While our focus is on missing values, MissTSM can be easily extended to handle anomalies by coupling it with off-the-shelf algorithms designed to detect anomalies in time-series data such as [1,2,3]. In particular, if we can detect anomalous time-feature pairs using existing algorithms, we can treat them as missing values in MissTSM, such that the training and testing of time-series models will only be impacted by non-anomalous observations. This extension can be explored in future works.

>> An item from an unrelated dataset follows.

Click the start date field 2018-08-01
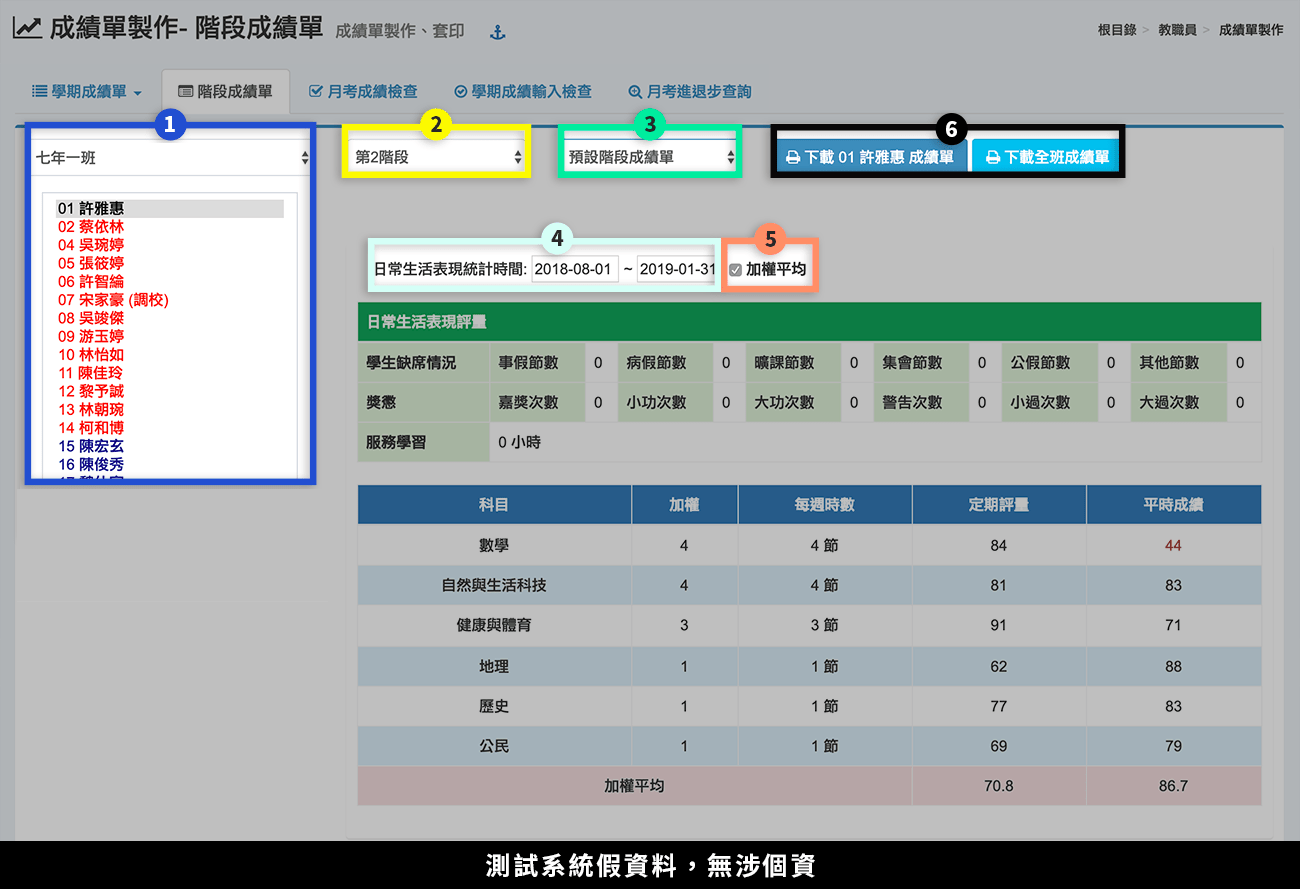Image resolution: width=1300 pixels, height=889 pixels. (x=574, y=269)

[1] Munir, Mohsin, Shoaib Ahmed Siddiqui, Andreas Dengel, and Sheraz Ahmed. "DeepAnT: A deep learning approach for unsupervised anomaly detection in time series." IEEE Access 7 (2018): 1991-2005.
[2] Su, Ya, Youjian Zhao, Chenhao Niu, Rong Liu, Wei Sun, and Dan Pei. "Robust anomaly detection for multivariate time series through stochastic recurrent neural network." In Proceedings of the 25th ACM SIGKDD International Conference on Knowledge Discovery & Data Mining, pp. 2828-2837. 2019.
[3] Xu, Jiehui. "Anomaly transformer: Time series anomaly detection with association discrepancy." arXiv preprint arXiv:2110.02642 (2021).

Comment 4: MCAR and periodic masking are widely used operations in time series imputation, which are surprising to be proposed by this manuscript, at the end of the Introduction.

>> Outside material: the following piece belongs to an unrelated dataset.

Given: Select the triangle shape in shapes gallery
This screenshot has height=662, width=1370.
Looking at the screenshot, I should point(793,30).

We apologize for the lack of clarity in our wording. We did not intend to claim these masking operations as novel contributions of our work. We will revise the sentence to highlight that we are using these operations that are well-known in the community to create novel versions of the benchmark datasets through synthetic masking, to simulate varying scenarios of missing values.

评论

Since ``MissTSM can be easily extended to handle anomalies by coupling it with off-the-shelf algorithms'', can you show the specific solution with the experimental results, compared with RobustTSF? In addition, why only high missing rates 60%-90% are considered? How about the experimental results for lower missing rates?

评论

Thank you for the additional comments. Here are our responses to these comments.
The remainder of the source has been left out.